Example 4: Transforming Fortran code to the SIR
Demonstrates that simple Fortran code can be transformed to the Stencil Intermediate Representation (SIR). The SIR is the front-end language to DAWN (https://github.com/MeteoSwiss-APN/dawn), a tool which generates optimised cuda, or gridtools code. Thus various simple Fortran examples and the computational part of the tracer-advection benchmark can be transformed to optimised cuda and/or gridtools code by using PSyclone and then DAWN.
Example 5: Kernel Data Extraction
This example shows the use of kernel data extraction in PSyclone for
generic Fortran code. It instruments each kernel in the NEMO tracer-advection
benchmark with the PSyData-based kernel extraction code.

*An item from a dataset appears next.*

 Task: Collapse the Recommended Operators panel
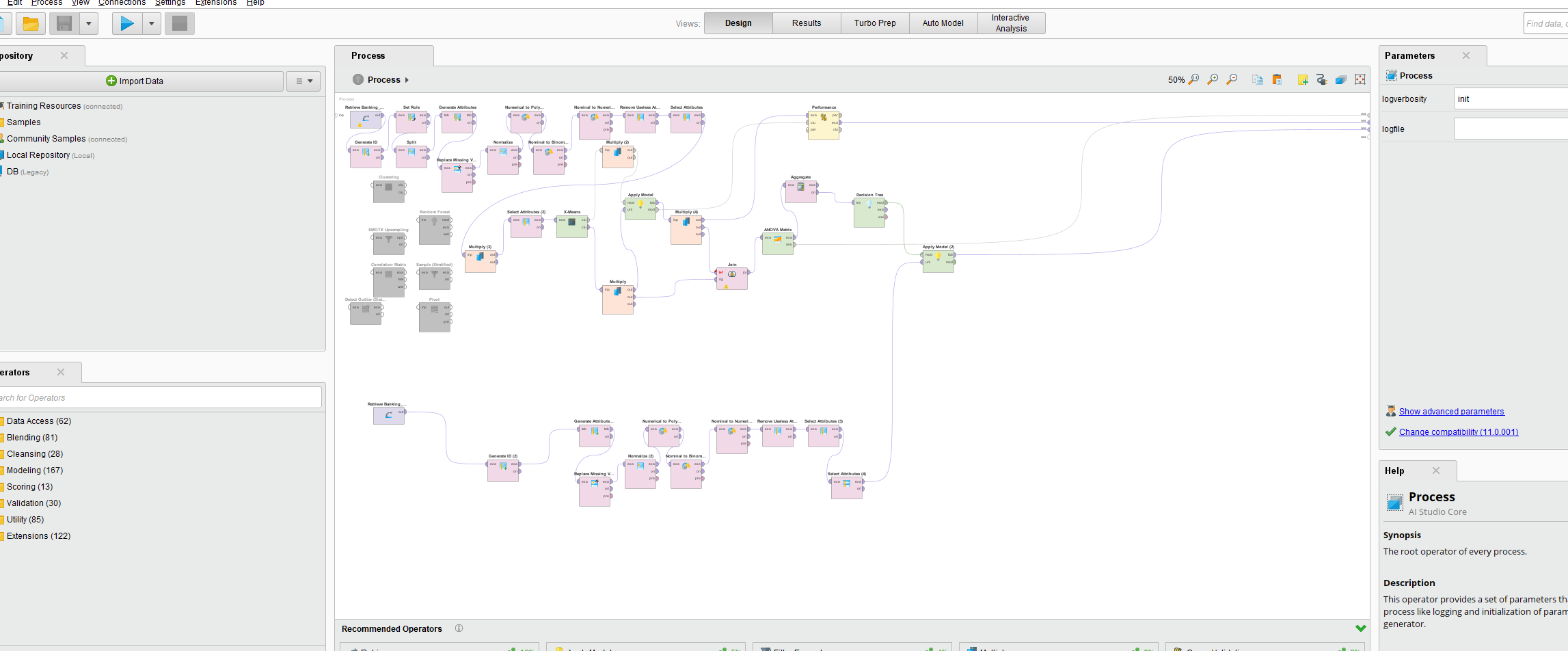click(1360, 628)
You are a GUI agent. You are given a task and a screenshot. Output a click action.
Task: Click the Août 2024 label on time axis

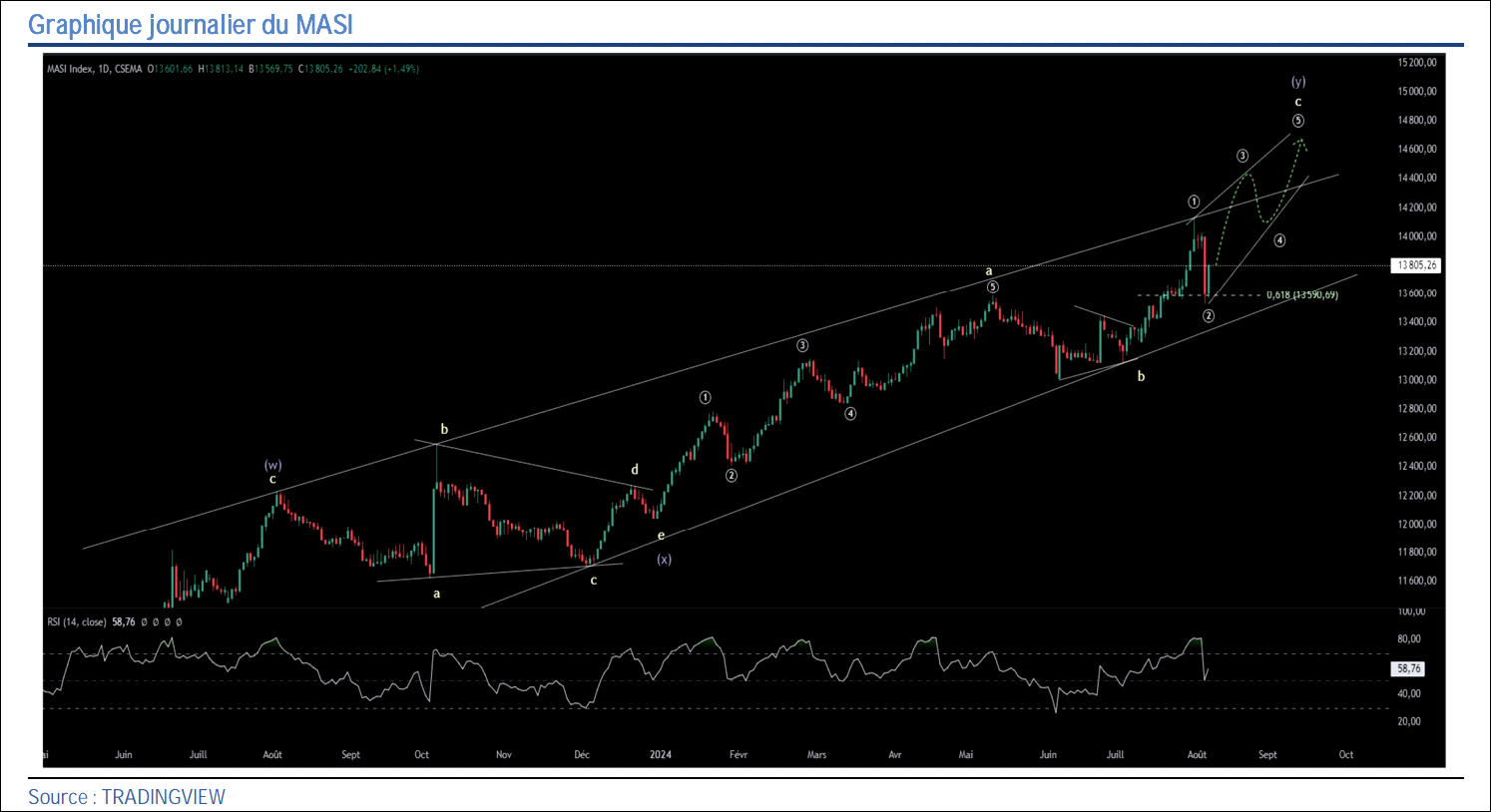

Detailed
compilation instructions are in the README.md
file, including how
to switch from using the stand-alone extraction library to the NetCDF-based
one (see Extraction Libraries for details).
Scripts
This contains examples of two different scripts that aid the use of PSyclone with the full NEMO model. The first, process_nemo.py is a simple wrapper script that allows a user to control which source files are transformed, which only have profiling instrumentation added and which are ignored altogether. The second, kernels_trans.py is a PSyclone transformation script which adds the largest possible OpenACC Kernels regions to the code being processed.
For more details see the examples/nemo/README.md
file.
Note that these scripts are here to support the ongoing development of PSyclone to transform the NEMO source. They are not intended as ‘turn-key’ solutions but as a starting point.